Omni has secured $120 million in Series C funding led by ICONIQ, with support from Theory Ventures, First Round Capital, Redpoint Ventures, and GV. This round values Omni at $1.5 billion, more than double its $650 million valuation from March 2025, and includes a $30 million employee tconcludeer offer. The company’s total funding is now about $217 million.
Omni was founded in 2022 in San Francisco by Princeton graduates Colin Zima, Jamie Davidson, and Chris Merrick. The founders developed a semantic layer, a managed, version-controlled bridge between a company’s raw data and any tool utilized to query it.
When an AI agent utilizes Omni to query data, it follows the model’s definitions and access rules, giving answers that match what a trained analyst would provide. This layer functions like a rulebook, defining key metrics such as “revenue,” controlling data access, and ensuring consistent calculations.

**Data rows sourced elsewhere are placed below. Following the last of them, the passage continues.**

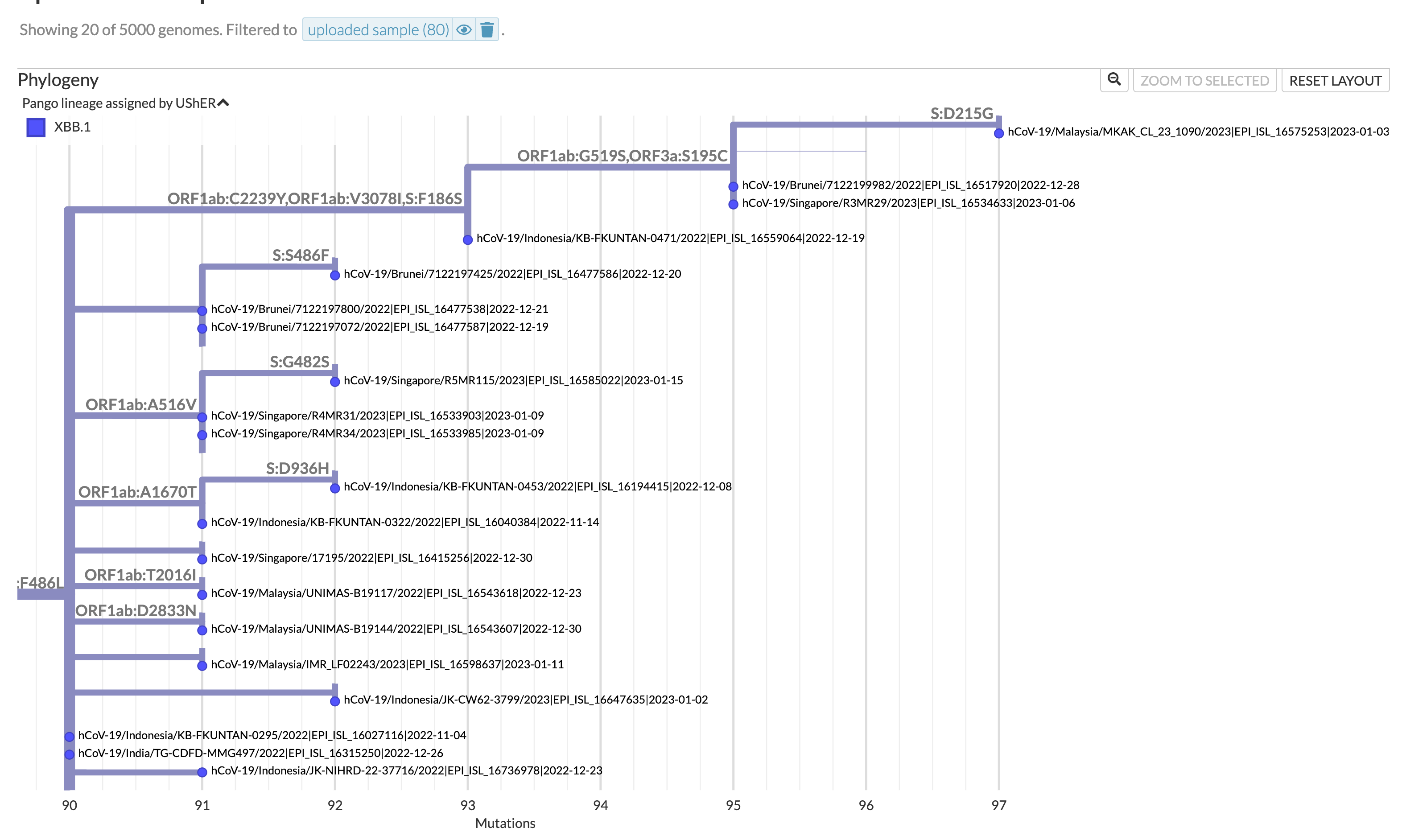Click the Malaysia UNIMAS-B19144 genome label
The width and height of the screenshot is (1402, 840).
396,628
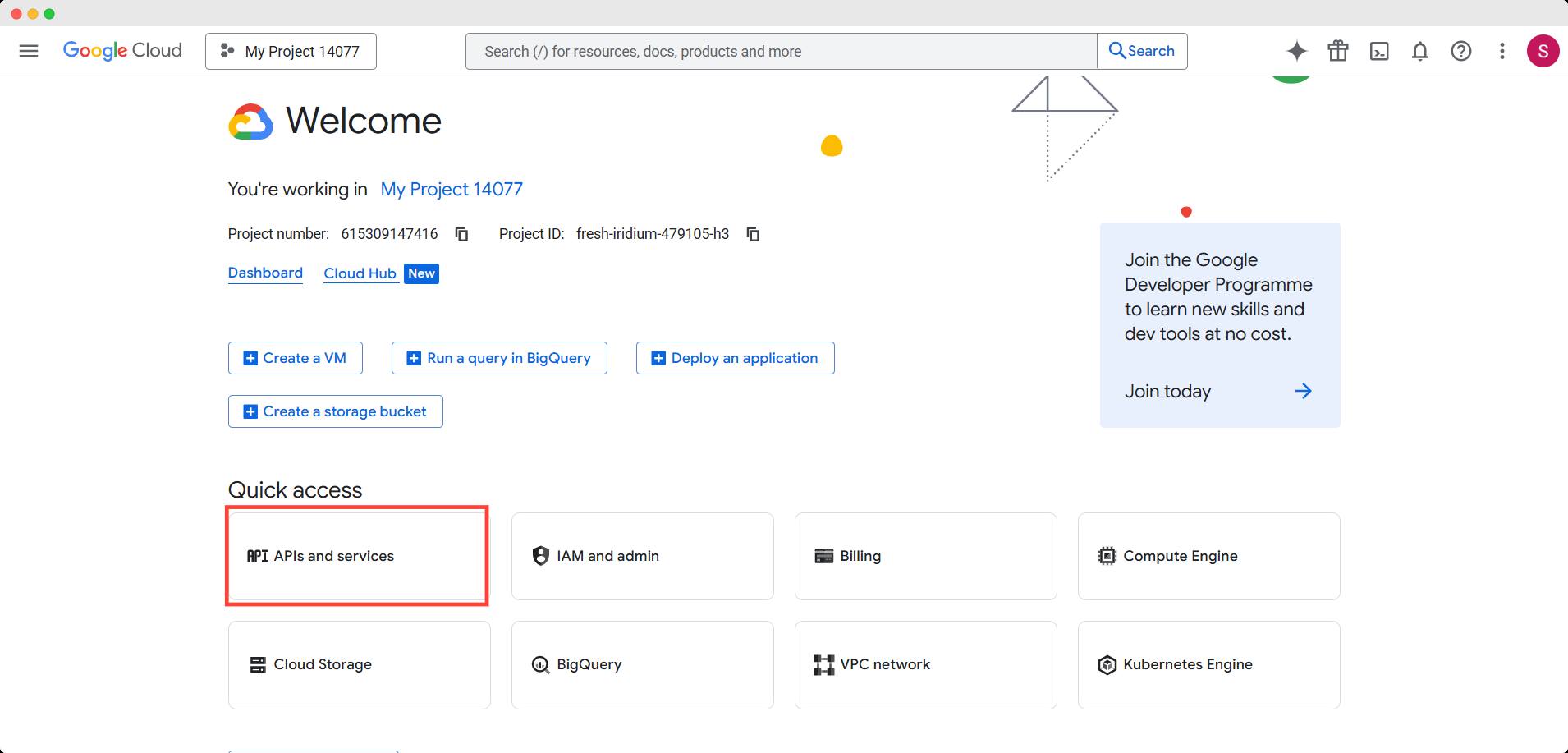Open the BigQuery quick access card
The width and height of the screenshot is (1568, 753).
[642, 664]
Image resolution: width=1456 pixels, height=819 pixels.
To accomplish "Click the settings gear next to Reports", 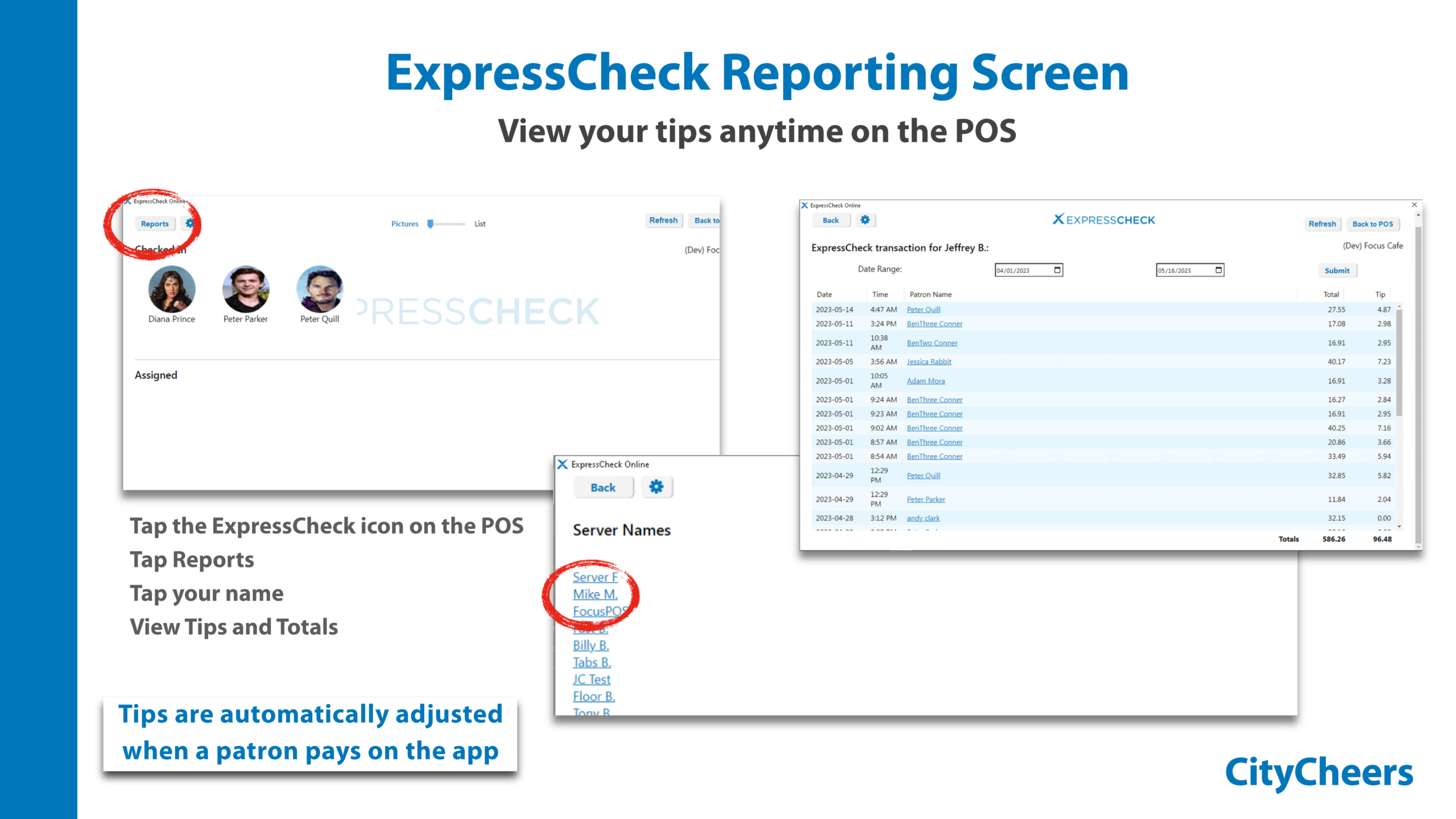I will coord(189,224).
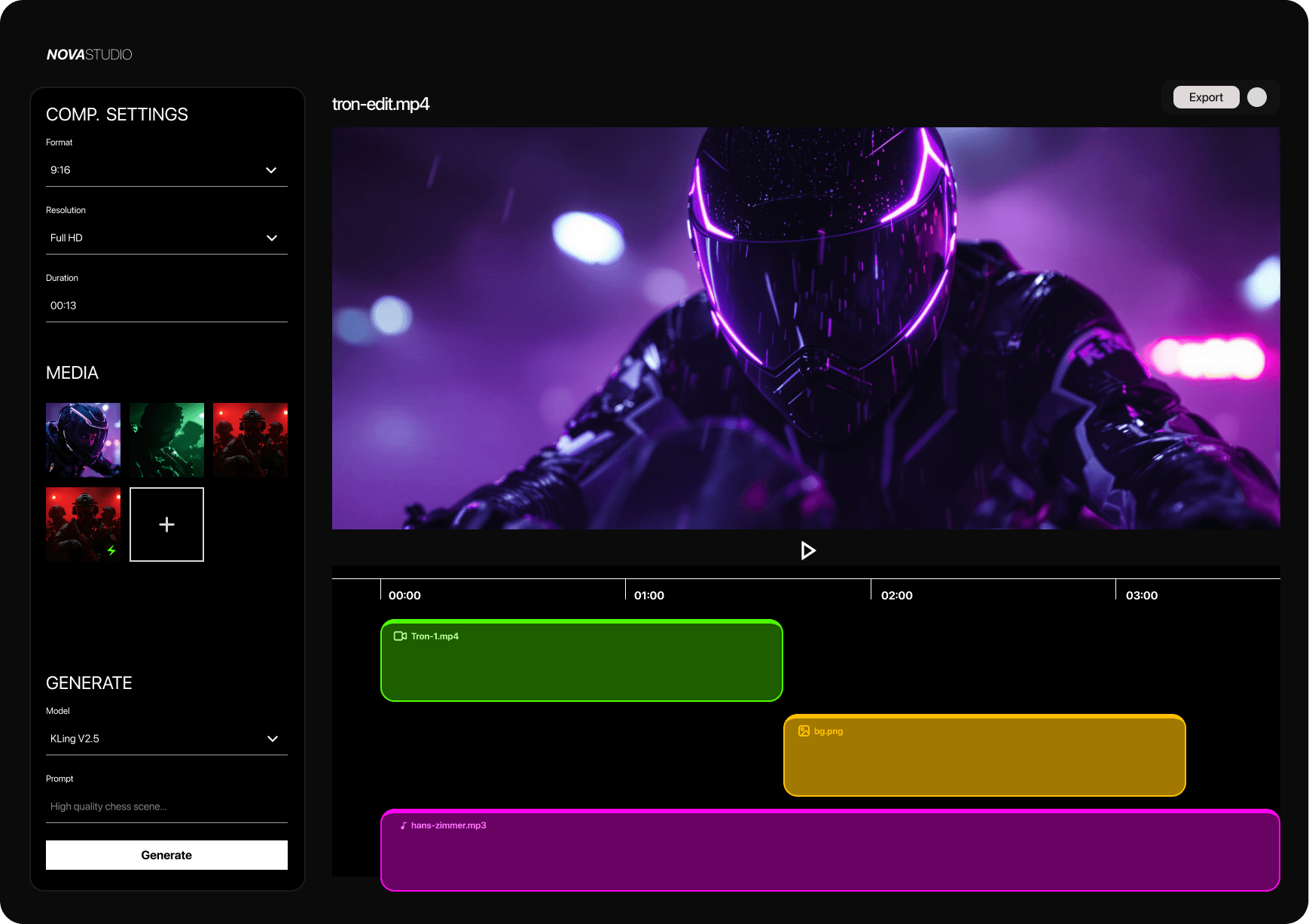The image size is (1309, 924).
Task: Click the 01:00 mark on the timeline ruler
Action: 648,595
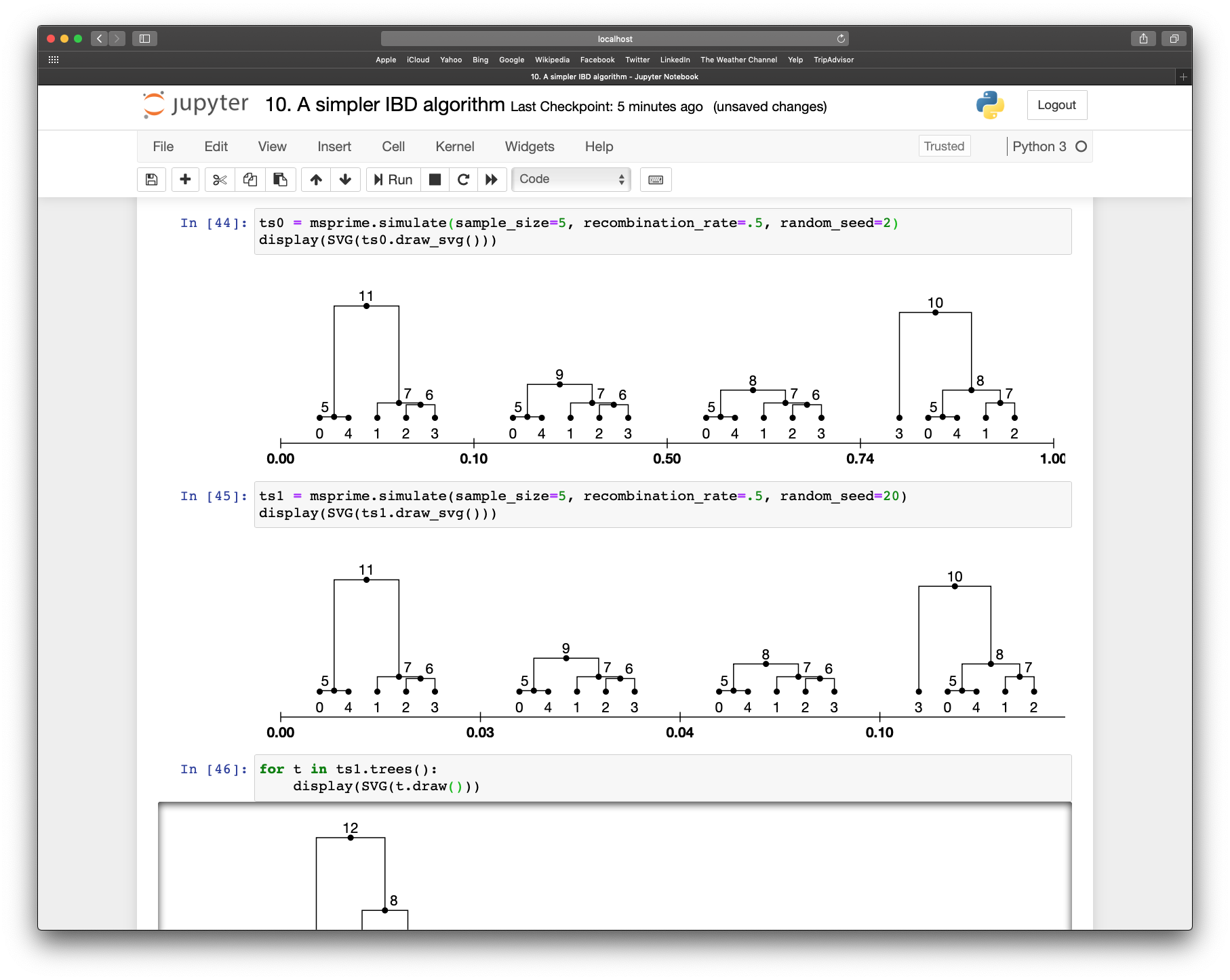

The same model supports dashboards, spreadsheets, SQL, ad-hoc analysis, and AI queries. Recently, Omni has launched an MCP server and open APIs, so its governed context can be utilized in tools like Claude, ChatGPT, Cursor, and VS Code.
Its main competitors, such as Snowflake, Databricks, Tableau, Looker, and ThoughtSpot, are adding AI features to systems that were not built for them. Omni solves this problem with its architecture, whereas legacy providers would have to rebuild their products to match it.
“The barrier in data has shifted from access to understanding. Everyone can inquire questions, but without a shared layer of business context, the answers can break down. Data analytics is one of the top workloads for AI agents, and Omni is building a governed data layer to assist those agents obtain it right,” adds Matt Jacobson, partner, at ICONIQ.
Over the past year, annual recurring revenue grew four times, and Omni became profitable for the first time last month. Revenue has tripled so far in 2026.
Omni plans to utilize the funding to boost its enterprise sales strategy, add more integrations, and speed up work on its agentic features. The company’s long-term goal is to build institutional memory that grows over time.